Среди стоявших вместе с артиллеристами бойцов Хорышева Серпилин давно уже заметил седую голову Баранова, но только сейчас встретился с ним взглядом – глаза в глаза и прочел в этих не успевших спрятаться от него глазах страх перед мыслью о будущем бое.
– Товарищ комбриг, – из-за спин бойцов появилась маленькая фигурка докторши, – вас полковник зовет!
– Полковник? – переспросил Серпилин. Он сейчас думал о Баранове и не сразу сообразил, какой полковник его зовет. – Да, идем, идем, – сказал он, поняв, что докторша говорит о Зайчикове.
– Что случилось? Что ж меня не позвали? – огорченно сжав перед собой ладони, воскликнула докторша, заметив людей, столпившихся над свежей могилой.
– Ничего, пойдемте, поздно вас звать было! – Серпилин с грубоватой лаской положил ей на плечо свою большую руку, почти насильно повернул ее и, все еще держа руку на ее плече, пошел вместе с нею.

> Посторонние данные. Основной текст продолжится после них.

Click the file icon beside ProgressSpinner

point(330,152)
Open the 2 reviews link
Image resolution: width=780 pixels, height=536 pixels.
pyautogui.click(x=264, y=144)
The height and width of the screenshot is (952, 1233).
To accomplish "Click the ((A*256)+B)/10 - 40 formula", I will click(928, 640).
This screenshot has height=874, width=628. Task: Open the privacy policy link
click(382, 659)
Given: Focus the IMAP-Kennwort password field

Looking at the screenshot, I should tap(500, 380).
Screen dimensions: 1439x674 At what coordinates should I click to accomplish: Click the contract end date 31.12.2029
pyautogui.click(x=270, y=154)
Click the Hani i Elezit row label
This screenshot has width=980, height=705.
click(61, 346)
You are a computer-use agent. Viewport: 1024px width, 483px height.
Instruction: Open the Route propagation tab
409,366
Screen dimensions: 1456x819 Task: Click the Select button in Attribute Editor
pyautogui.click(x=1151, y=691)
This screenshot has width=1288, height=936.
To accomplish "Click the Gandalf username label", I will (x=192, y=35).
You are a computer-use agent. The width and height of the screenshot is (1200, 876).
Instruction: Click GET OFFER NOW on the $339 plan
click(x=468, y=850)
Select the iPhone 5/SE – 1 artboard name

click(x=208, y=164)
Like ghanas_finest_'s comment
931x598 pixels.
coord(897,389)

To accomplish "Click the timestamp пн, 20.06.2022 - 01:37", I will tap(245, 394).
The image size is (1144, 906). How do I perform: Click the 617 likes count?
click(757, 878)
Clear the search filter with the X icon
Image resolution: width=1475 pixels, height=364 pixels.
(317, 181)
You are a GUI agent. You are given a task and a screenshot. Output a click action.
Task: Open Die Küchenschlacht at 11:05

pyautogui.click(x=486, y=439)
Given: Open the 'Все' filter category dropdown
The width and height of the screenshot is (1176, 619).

«Без веры, без чести, без совести, – продолжал он думать о Баранове, шагая рядом с докторшей. – Пока война казалась далекой, кричал, что шапками закидаем, а пришла – и первым побежал. Раз он испугался, раз ему страшно, значит, уже все проиграно, уже мы не победим! Как бы не так! Кроме тебя, еще капитан Гусев есть, и его артиллеристы, и мы, грешные, живые и мертвые, и вот эта докторша маленькая, что наган двумя руками держит…»
Серпилин вдруг почувствовал, что его тяжелая рука все еще лежит на худеньком плече докторши, и не только лежит, но даже опирается на это плечо. А она идет себе и как будто не замечает, даже, кажется, нарочно приподняла плечо. Идет и не подозревает, наверное, что бывают на свете такие люди, как Баранов.
– Вот видите, руку у вас на плече забыл, – глуховатым ласковым голосом сказал он докторше и снял руку.
– А вы ничего, вы обопритесь, если устали. Я знаете какая сильная.